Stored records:
= = = = =

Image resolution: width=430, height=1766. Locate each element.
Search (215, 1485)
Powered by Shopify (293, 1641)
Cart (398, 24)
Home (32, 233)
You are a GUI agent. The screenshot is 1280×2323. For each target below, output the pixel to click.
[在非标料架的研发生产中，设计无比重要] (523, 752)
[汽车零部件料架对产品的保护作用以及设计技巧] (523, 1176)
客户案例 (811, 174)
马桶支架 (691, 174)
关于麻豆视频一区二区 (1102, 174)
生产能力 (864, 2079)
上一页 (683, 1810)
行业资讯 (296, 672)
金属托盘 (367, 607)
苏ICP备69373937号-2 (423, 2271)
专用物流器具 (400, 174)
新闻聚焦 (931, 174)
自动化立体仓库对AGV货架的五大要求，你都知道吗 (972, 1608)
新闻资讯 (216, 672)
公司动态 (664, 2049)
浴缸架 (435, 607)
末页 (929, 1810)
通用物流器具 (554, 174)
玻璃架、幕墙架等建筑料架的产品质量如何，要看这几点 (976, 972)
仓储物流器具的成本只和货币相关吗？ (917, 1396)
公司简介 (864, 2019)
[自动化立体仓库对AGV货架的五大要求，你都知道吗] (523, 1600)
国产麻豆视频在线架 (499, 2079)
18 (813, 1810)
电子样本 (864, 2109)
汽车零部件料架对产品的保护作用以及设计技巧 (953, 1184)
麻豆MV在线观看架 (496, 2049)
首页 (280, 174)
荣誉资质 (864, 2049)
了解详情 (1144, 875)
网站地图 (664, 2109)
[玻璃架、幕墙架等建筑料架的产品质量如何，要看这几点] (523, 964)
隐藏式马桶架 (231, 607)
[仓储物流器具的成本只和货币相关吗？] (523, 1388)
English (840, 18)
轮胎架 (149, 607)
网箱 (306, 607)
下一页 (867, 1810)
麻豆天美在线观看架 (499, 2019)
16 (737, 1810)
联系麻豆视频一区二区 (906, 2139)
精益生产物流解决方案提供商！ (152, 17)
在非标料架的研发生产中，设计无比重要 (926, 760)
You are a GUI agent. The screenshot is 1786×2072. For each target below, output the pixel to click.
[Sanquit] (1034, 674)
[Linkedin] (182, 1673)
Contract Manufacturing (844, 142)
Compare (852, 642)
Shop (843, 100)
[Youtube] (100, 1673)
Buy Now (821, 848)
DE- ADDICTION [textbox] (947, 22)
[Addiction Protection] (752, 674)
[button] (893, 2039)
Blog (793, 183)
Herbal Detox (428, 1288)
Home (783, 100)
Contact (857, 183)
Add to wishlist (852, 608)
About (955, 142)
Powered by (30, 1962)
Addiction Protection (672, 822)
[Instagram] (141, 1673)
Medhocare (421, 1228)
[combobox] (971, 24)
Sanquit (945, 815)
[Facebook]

= = = = =

### Requirement
What you return must match the records exactly, down to the last line.

### Response for this exercise
Image resolution: width=430, height=1766. Locate each element.
Search (215, 1485)
Powered by Shopify (293, 1641)
Cart (398, 24)
Home (32, 233)
You are a GUI agent. The screenshot is 1280×2323. For each target below, output the pixel to click.
[在非标料架的研发生产中，设计无比重要] (523, 752)
[汽车零部件料架对产品的保护作用以及设计技巧] (523, 1176)
客户案例 (811, 174)
马桶支架 (691, 174)
关于麻豆视频一区二区 (1102, 174)
生产能力 (864, 2079)
上一页 (683, 1810)
行业资讯 (296, 672)
金属托盘 (367, 607)
苏ICP备69373937号-2 (423, 2271)
专用物流器具 (400, 174)
新闻聚焦 (931, 174)
自动化立体仓库对AGV货架的五大要求，你都知道吗 (972, 1608)
新闻资讯 (216, 672)
公司动态 (664, 2049)
浴缸架 (435, 607)
末页 (929, 1810)
通用物流器具 (554, 174)
玻璃架、幕墙架等建筑料架的产品质量如何，要看这几点 (976, 972)
仓储物流器具的成本只和货币相关吗？ (917, 1396)
公司简介 (864, 2019)
[自动化立体仓库对AGV货架的五大要求，你都知道吗] (523, 1600)
国产麻豆视频在线架 (499, 2079)
18 (813, 1810)
电子样本 (864, 2109)
汽车零部件料架对产品的保护作用以及设计技巧 (953, 1184)
麻豆MV在线观看架 (496, 2049)
首页 (280, 174)
荣誉资质 (864, 2049)
了解详情 (1144, 875)
网站地图 (664, 2109)
[玻璃架、幕墙架等建筑料架的产品质量如何，要看这几点] (523, 964)
隐藏式马桶架 (231, 607)
[仓储物流器具的成本只和货币相关吗？] (523, 1388)
English (840, 18)
轮胎架 (149, 607)
网箱 (306, 607)
下一页 (867, 1810)
麻豆天美在线观看架 (499, 2019)
16 (737, 1810)
联系麻豆视频一区二区 (906, 2139)
精益生产物流解决方案提供商！ (152, 17)
在非标料架的研发生产中，设计无比重要 (926, 760)
You are a GUI agent. The screenshot is 1786×2072. For each target below, output the pixel to click.
[Sanquit] (1034, 674)
[Linkedin] (182, 1673)
Contract Manufacturing (844, 142)
Compare (852, 642)
Shop (843, 100)
[Youtube] (100, 1673)
Buy Now (821, 848)
DE- ADDICTION [textbox] (947, 22)
[Addiction Protection] (752, 674)
[button] (893, 2039)
Blog (793, 183)
Herbal Detox (428, 1288)
Home (783, 100)
Contact (857, 183)
Add to wishlist (852, 608)
About (955, 142)
Powered by (30, 1962)
Addiction Protection (672, 822)
[Instagram] (141, 1673)
Medhocare (421, 1228)
[combobox] (971, 24)
Sanquit (945, 815)
[Facebook]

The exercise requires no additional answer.